For instance, Rep. Michelle Bachmann’s (R-Minn.) repeal bill, introduced in January, attracted only nine co-sponsors and is currently “languishing in a House subcommittee,” reports the American Banker. Ditto for a broad repeal bill in the Senate, where Republican Leader Mitch McConnell and Richard Shelby, the top Republican on the Senate Banking Committee, are now focusing on relatively small parts of the Dodd-Frank law.

Republicans have carefully framed their attack on the independent Consumer Financial Protection Bureau, the new agency which is supported by nearly three-fourths of Americans, according to a recent Consumer Reports survey. The CFPB, according to Republicans, should be overseen by a five-member board rather than a single director to increase the agency’s transparency.

“What we are asking for is not radical,” Republican Jerry Moran of Kansas said at a July 19 Senate Banking Committee hearing. “Transparency and accountability are our goals, goals that should be shared by every policymaker interested in protecting consumers from abuses of the past.”

Mortgage bankers criticized – In an attempt to avoid another mortgage meltdown, the Dodd-Frank law requires lenders to verify borrowers’ ability to repay loans, and orders banks to have more “skin in the game” when bundling risky mortgages into securities.
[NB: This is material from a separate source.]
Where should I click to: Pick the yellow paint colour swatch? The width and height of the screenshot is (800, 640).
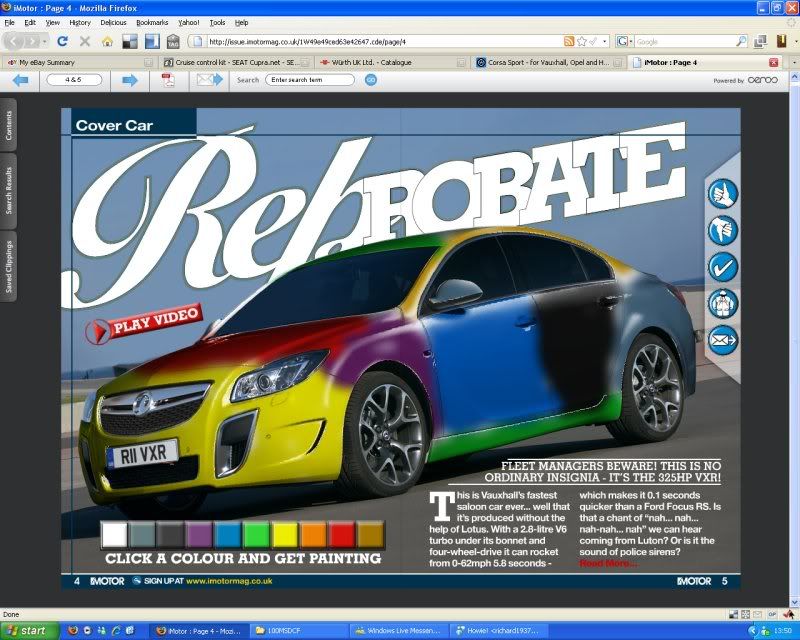285,534
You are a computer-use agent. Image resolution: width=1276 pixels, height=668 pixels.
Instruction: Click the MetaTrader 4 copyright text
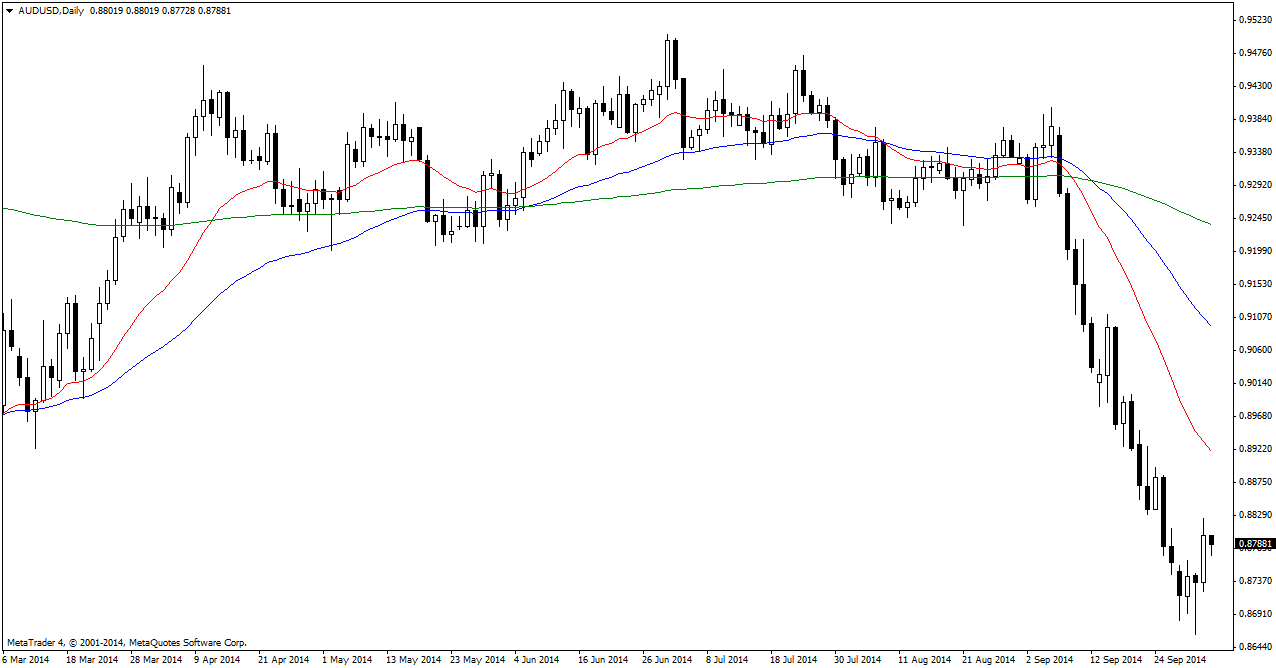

But mortgage bankers have balked at these rules, showing they have failed to learn from their past mistakes during the housing bubble, writes Gretchen Morgenson of The New York Times. “Mortgage bankers are leaning on the same tired argument — that saner lending requirements will undermine the goal of expanding homeownership,” she wrote, adding that the bankers are forgetting the enormous costs of risky lending.
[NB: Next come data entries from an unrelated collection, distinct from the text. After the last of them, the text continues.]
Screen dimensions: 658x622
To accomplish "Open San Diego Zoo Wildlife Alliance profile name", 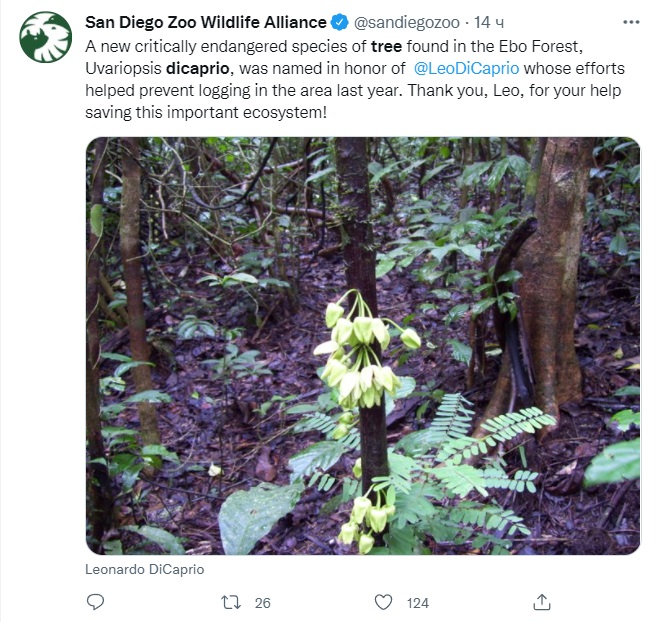I will (x=206, y=22).
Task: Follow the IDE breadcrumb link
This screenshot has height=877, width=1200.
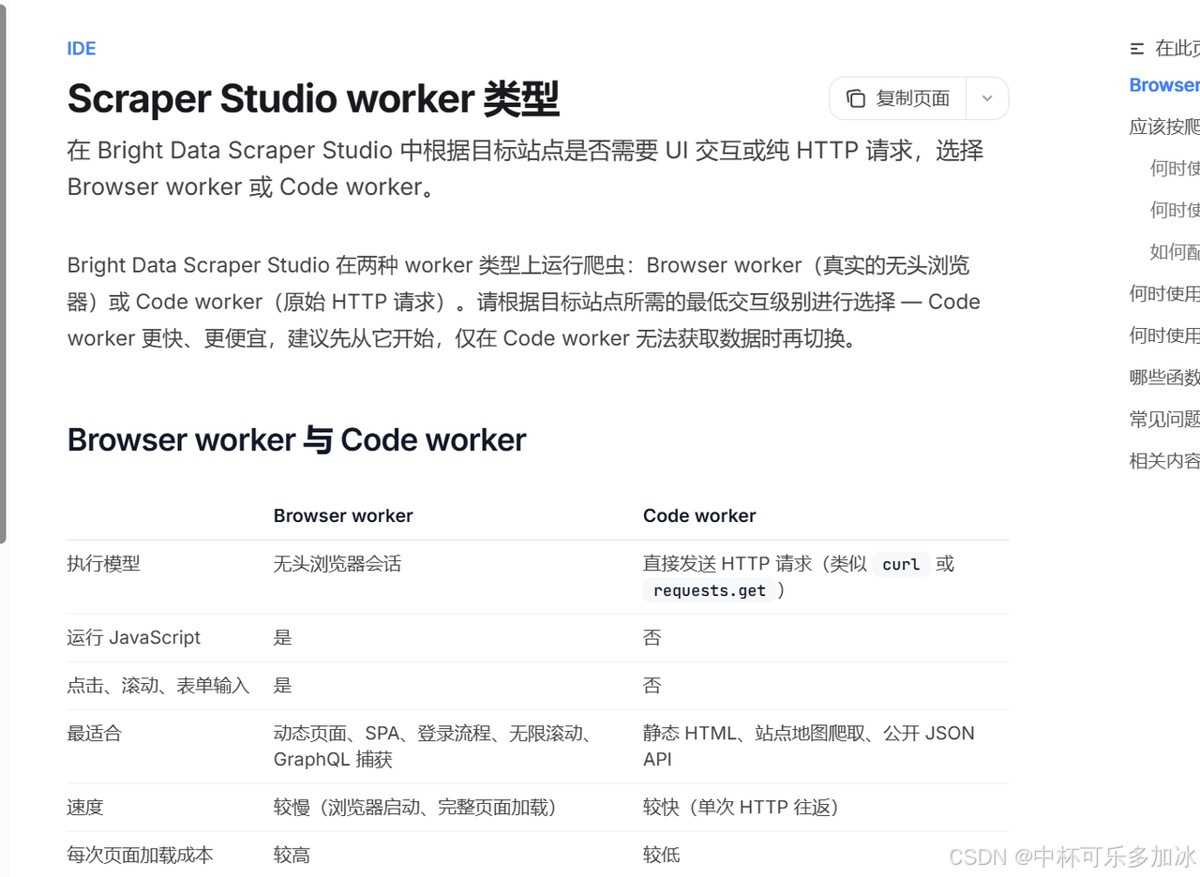Action: click(x=81, y=49)
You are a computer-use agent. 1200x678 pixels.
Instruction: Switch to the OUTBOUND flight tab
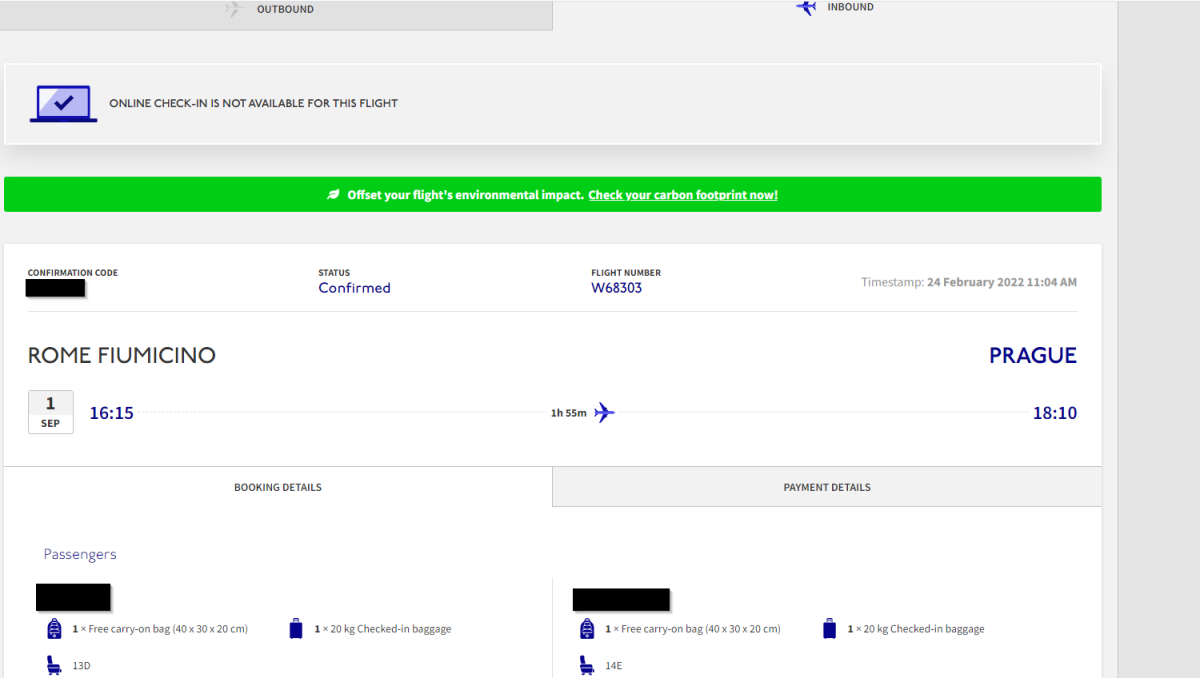[276, 11]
Regulators should continue developing stricter rules that reign in subprime lending early on to avoid another “lending binge,” Morgenson wrote. “We all know the consequences — and surely do not need to repeat past mistakes.”
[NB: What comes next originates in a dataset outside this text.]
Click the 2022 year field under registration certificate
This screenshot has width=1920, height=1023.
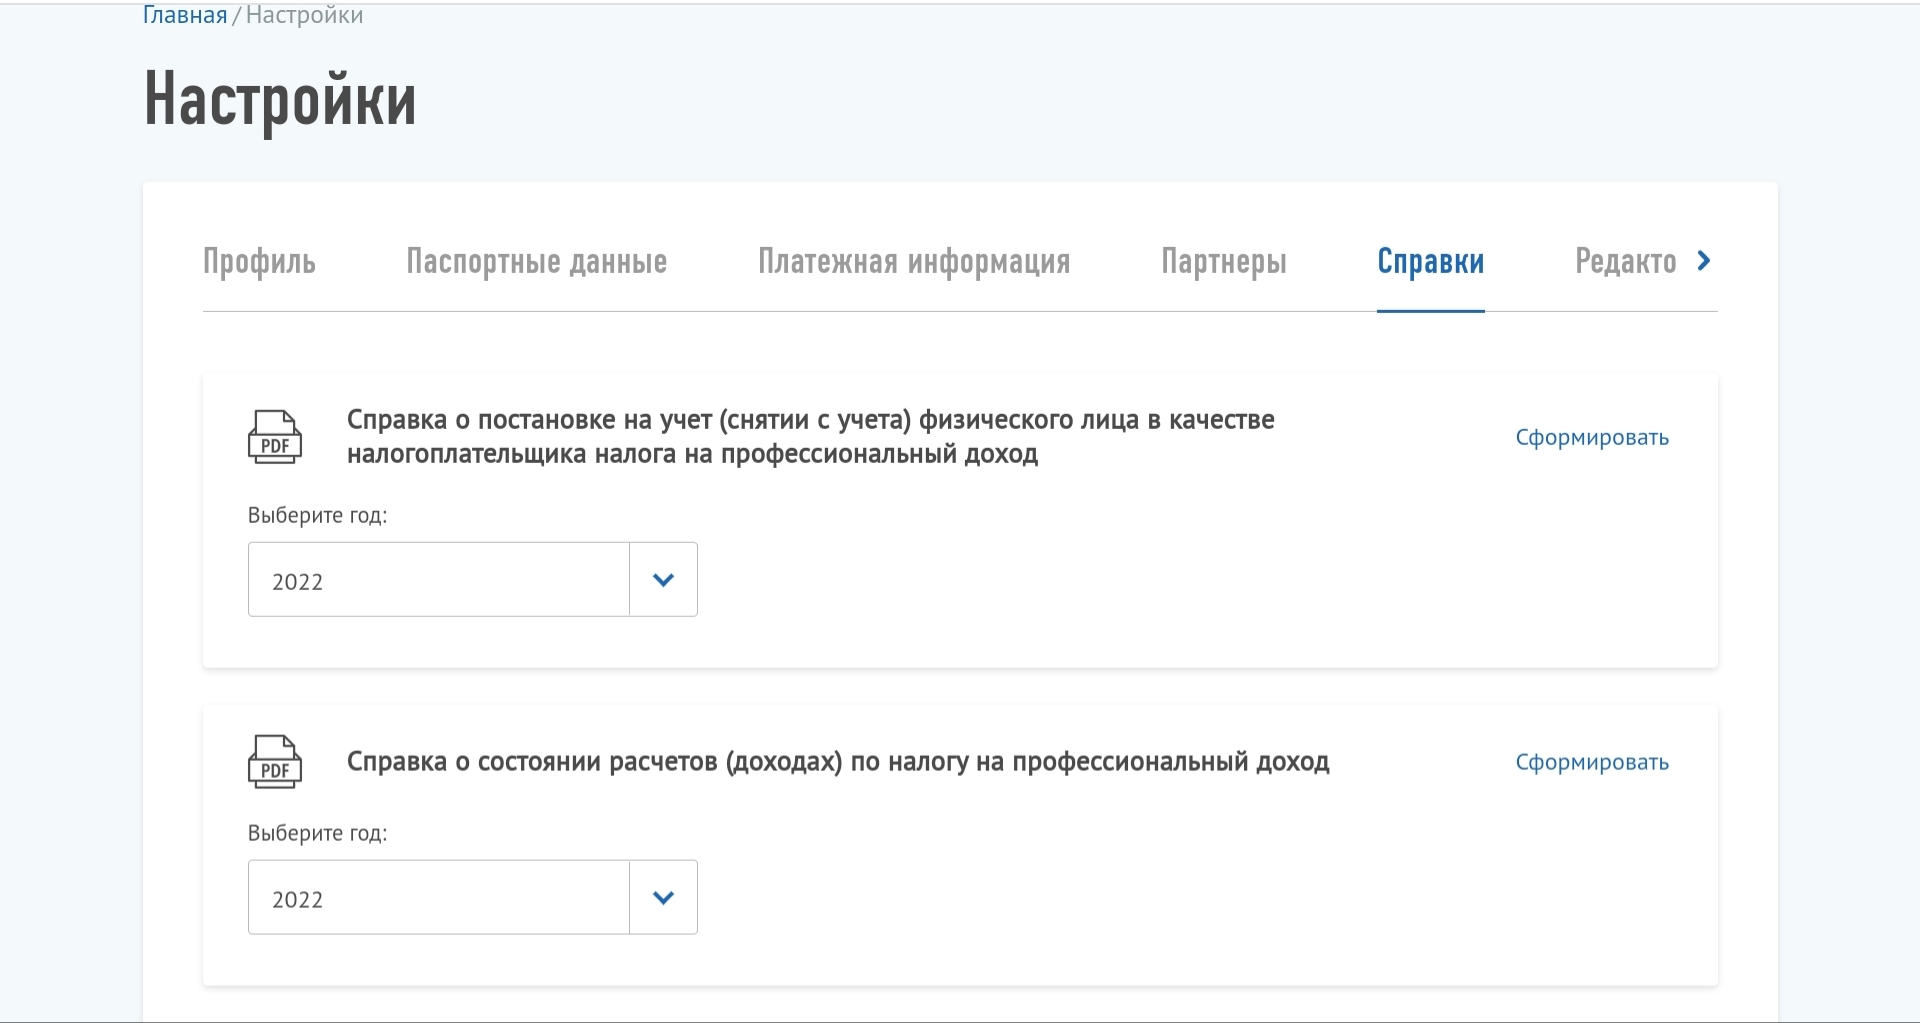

Elizabeth Warren’s swan song – Harvard Law professor Elizabeth Warren left her post at the Consumer Financial Protection Bureau last Friday, but not before sending a farewell letter the nearly 500 staffers that she had hired.

“I leave this agency, but not this fight,” Warren wrote. “The issues we deal with — a middle class that has been squeezed and business models built on tricks and traps — are deeply personal to me, and they always will be.”

Passed over by Obama for a spot as CFPB director, Warren will spend the next few weeks vacationing with family then return to Cambridge, Mass. She intends on returning to Harvard to teach, but is also considering a Senate run, The Huffington Post reports.